Timothy Mitchell is excited. The 27-year-old eccentric genius says he’s cracked artificial intelligence (AI).

His computer code and programs actually have the ability to learn. They also have the ability to make him a great deal of money.

It is an idea that could revolutionise business; drastically cutting down on the time spent monitoring, repairing and protecting computer systems, because AI will learn to do it by itself.

So, to bring his idea to a wider audience, Timothy, who’s the chief executive of Dot AIN, headed to this year’s Future in Review (FiRe) conference.

Set in the lush grounds of a posh hotel in California’s Orange County, about an hour’s drive south of Los Angeles, the annual FiRe gathering brings together some of the brightest minds in the United States and beyond.
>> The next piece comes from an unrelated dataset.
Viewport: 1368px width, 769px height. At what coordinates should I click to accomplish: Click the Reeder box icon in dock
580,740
There is little doubting Timothy’s credentials. At just 18, he did so well in Microsoft’s entrance tests that they thought he must be cheating. He joined the software giant as a senior architect and director, and his expertise has been sought out by Wall Street banks and government agencies.
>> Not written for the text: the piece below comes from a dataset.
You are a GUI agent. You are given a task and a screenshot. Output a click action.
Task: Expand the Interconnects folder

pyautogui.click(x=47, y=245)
But he describes himself as an inventor, an ideas man. So, how did he turn his vision into a viable business?


For Timothy Mitchell the first step is getting over the fear of the future.

“I have seen thousands of ideas die on the vine, because the individuals that have them never get over that fear of failing,” he says.

To pursue his dream, he gave up a directorship at Microsoft and put his money where his mouth is. He cashed in some of his assets, including the savings he was putting away for his retirement.

Taking an idea down the path towards being a profitable business is risky, but being fully aware of the risks is key.

“You have to understand what the worst-case scenario is and be comfortable with that,” he said. “For me, the absolute worst scenario was, I’d spent what I’d built up and I’d have to go back to work. Once you understand that, it’s much easier to get over that initial fear of starting.”

Jon Myers, the founder and chief executive of Graphene Technologies, a company that makes the highly flexible yet strong material graphene from carbon dioxide, agrees.

But he also adds that the desire to bring an idea to market needs to be tempered with a degree of realism and common sense.

“Never put yourself in a position where you’re risking your family and risking putting food on the table,” he said. “I’ve seen a number of people go there and lose it all. Family and everything.”